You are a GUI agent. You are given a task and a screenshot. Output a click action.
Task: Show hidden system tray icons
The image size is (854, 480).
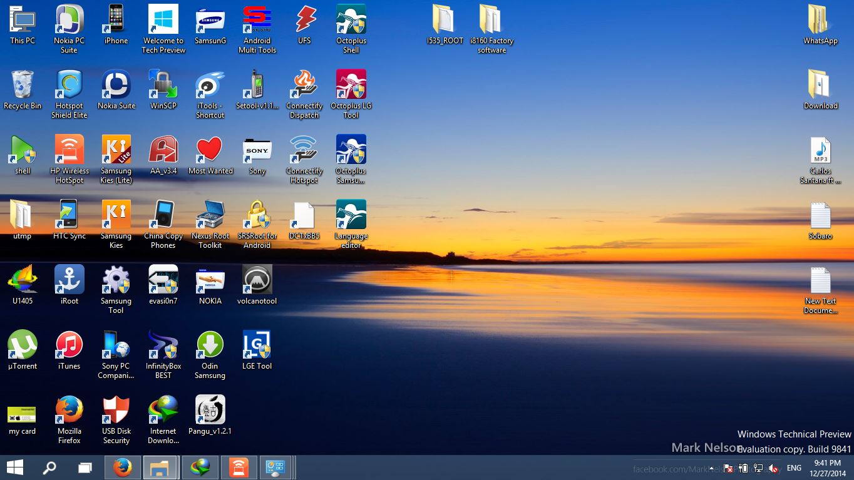tap(711, 468)
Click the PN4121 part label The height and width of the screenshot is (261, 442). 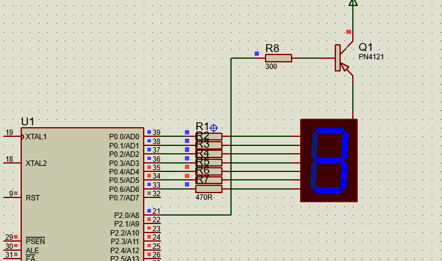tap(371, 57)
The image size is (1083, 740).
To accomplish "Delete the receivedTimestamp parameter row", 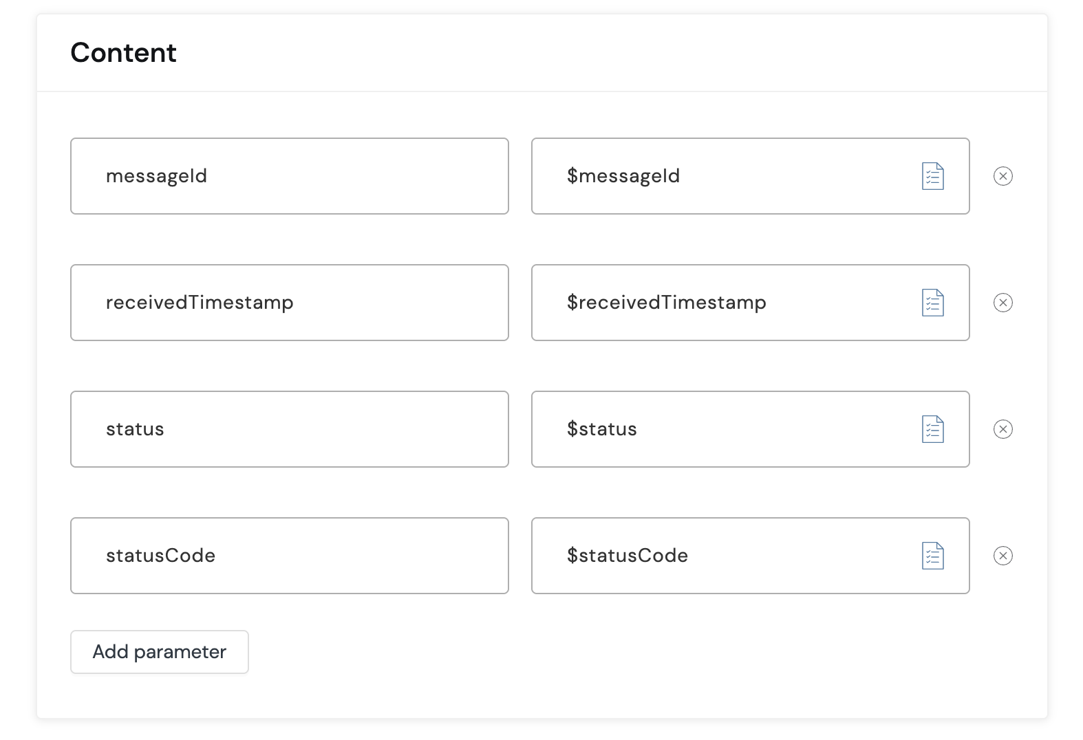I will click(x=1002, y=303).
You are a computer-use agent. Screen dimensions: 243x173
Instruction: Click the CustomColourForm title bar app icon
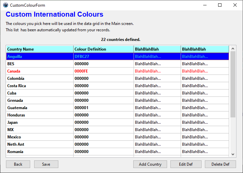[5, 5]
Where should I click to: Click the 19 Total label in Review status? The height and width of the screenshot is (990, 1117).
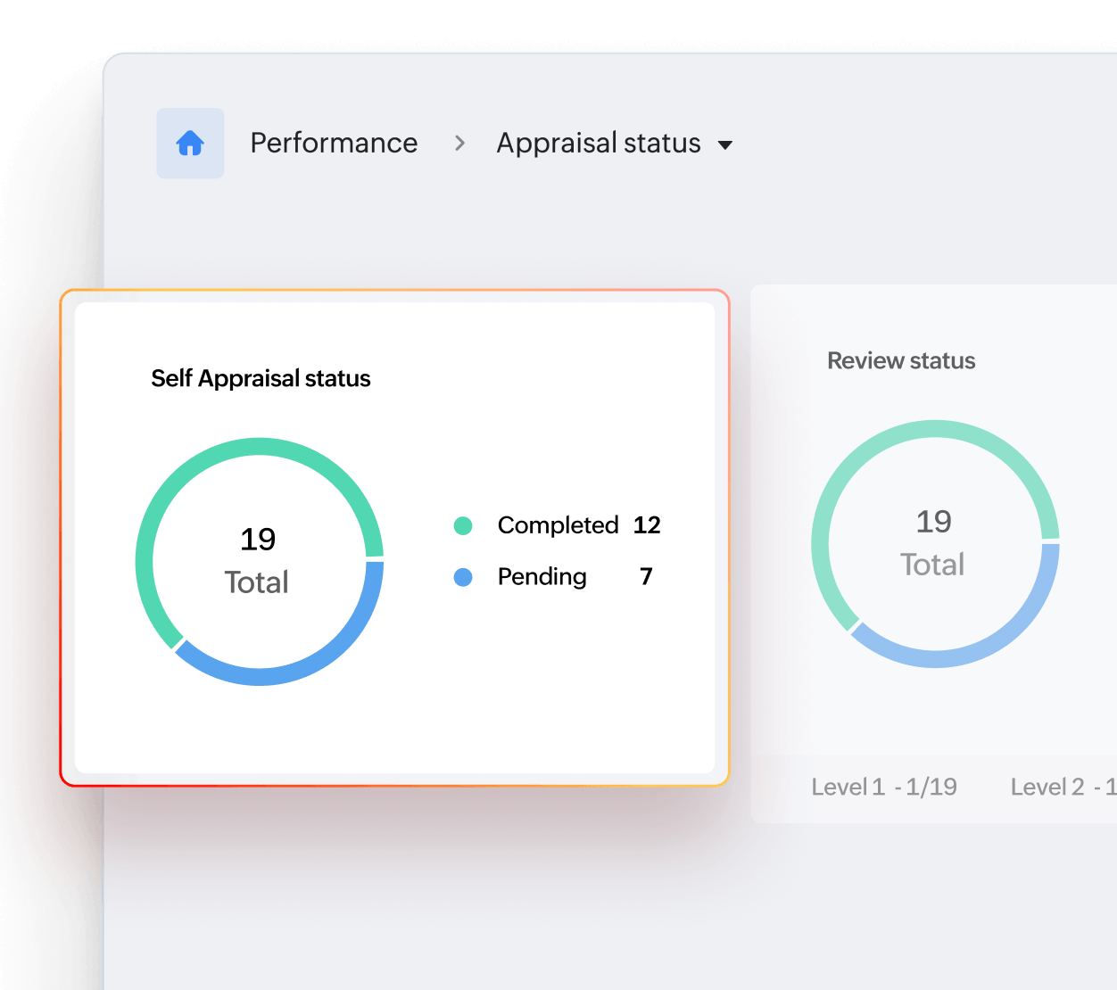click(933, 541)
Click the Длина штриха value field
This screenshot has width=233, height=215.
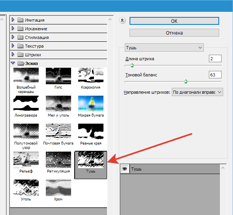(215, 59)
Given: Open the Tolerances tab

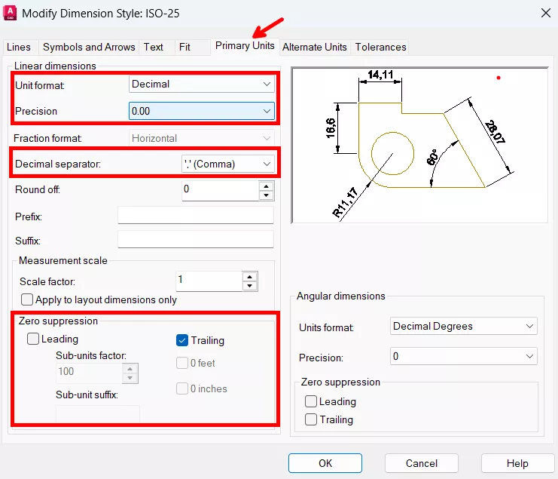Looking at the screenshot, I should pos(380,47).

====================

◆ Task:
Out of the material above, select every line that holds the string "agent".

◆ Answer space:
You are a GUI agent. You are given a task and a screenshot. Output a click action.
You are a computer-use agent. Screen dimensions: 243x173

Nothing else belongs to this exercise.